Relationship stress happens in every partnership. At most, in the pink phase of the first crush, everything seems carefree, trouble-free, and unique. But this is the crucial point: you wake up from dreams! Small frictions or disagreements are completely normal.
But there are warning signs you shouldn’t ignore before anger becomes harmful to your relationship. We show you anti-stress relationship tips to successfully master situations in the short and long term.
Do you have relationship stress? That’s how you know it!

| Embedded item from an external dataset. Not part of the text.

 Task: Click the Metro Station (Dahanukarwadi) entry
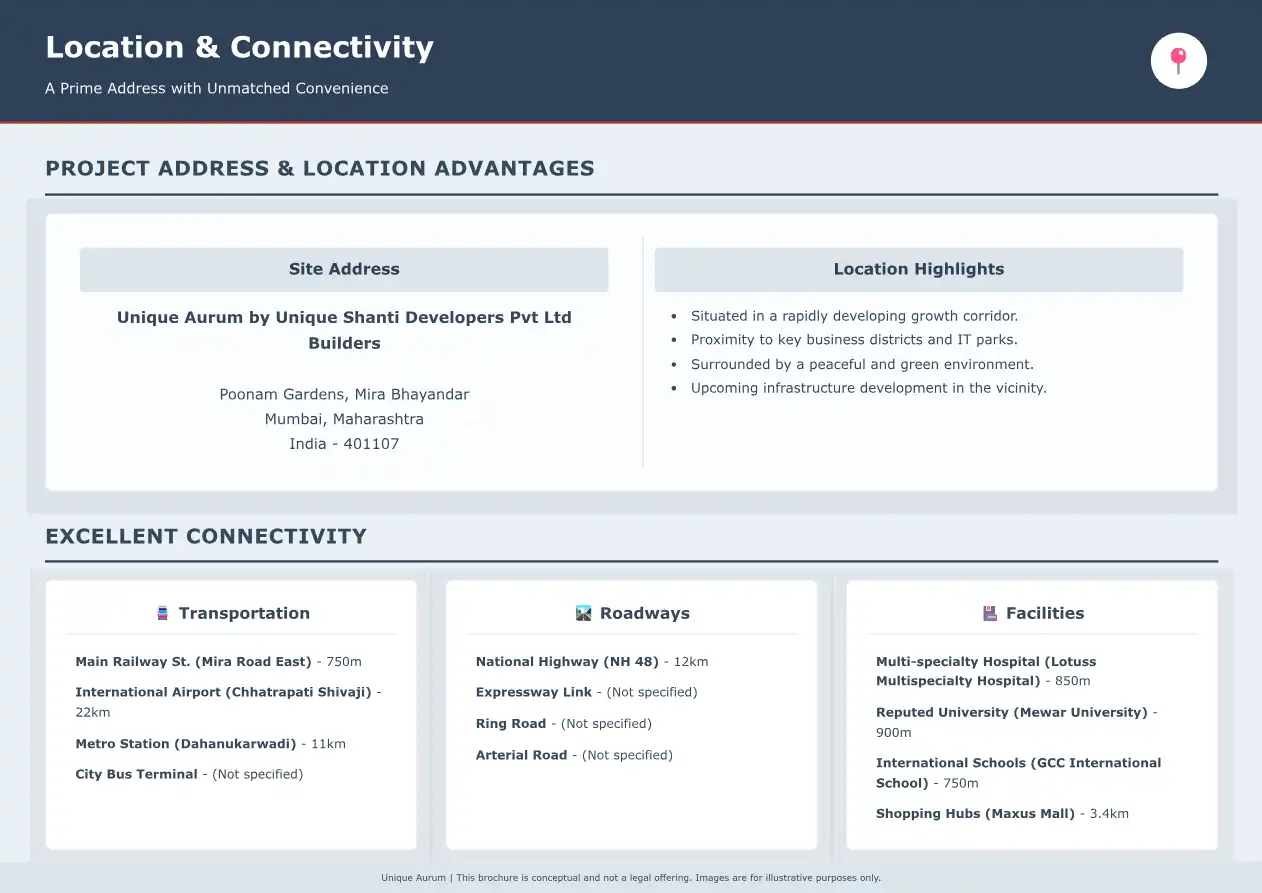tap(210, 744)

A summer storm provides fresh air in retrospect. It’s problematic when the weather is permanently gray and gloomy in a relationship when suddenly only storms and sunshine are clearly in the minority. Check your partner for the following eight symptoms of relationship stress – whether you’ve been together for six months or 20 years.
Lack of attention
Did your partner forget their birthday again? Is he no longer interested in how things are going for you at work? Does it no longer turn on when it is repeatedly late due to traffic jams? What is love like when attention and consideration are lacking? Relationship stress knocks hard on the door.
Lack of respect
In first crush, each other’s tic seems acceptable. When a relationship crisis arises, the perception shifts and becomes “the stupidest thing in the world”.
Caution: risk of explosion!
One wrong word and the partner gets angry? If you just argue or in a fight of words exceed the decibel value of a jet taking off, this is a sign of lack of appreciation. But how can one love deeply if one is deserved in low esteem?
No time for each other
A clear indication of relationship stress: You almost never share common hobbies and activities—or lack interest in them. If one partner prefers to meet up with their own friends, or if they both just act in cabin groups with others, some things aren’t quite right.
the great silence
Miscommunication is worse than an argument! You must be able to talk about everything – and want to. Does a partner withdraw, just react evasively and with irrelevant statements? Does he show no reaction and remain silent? Sure signs of incipient stress in the partnership!
Relationship stress because there is no fun
Humor is absolutely essential to a relationship! If people stop laughing together, that’s not a good sign. Worse still: when the dark varieties of mood predominate. Enough casual fun, just sarcastic taunts or cynical word attacks?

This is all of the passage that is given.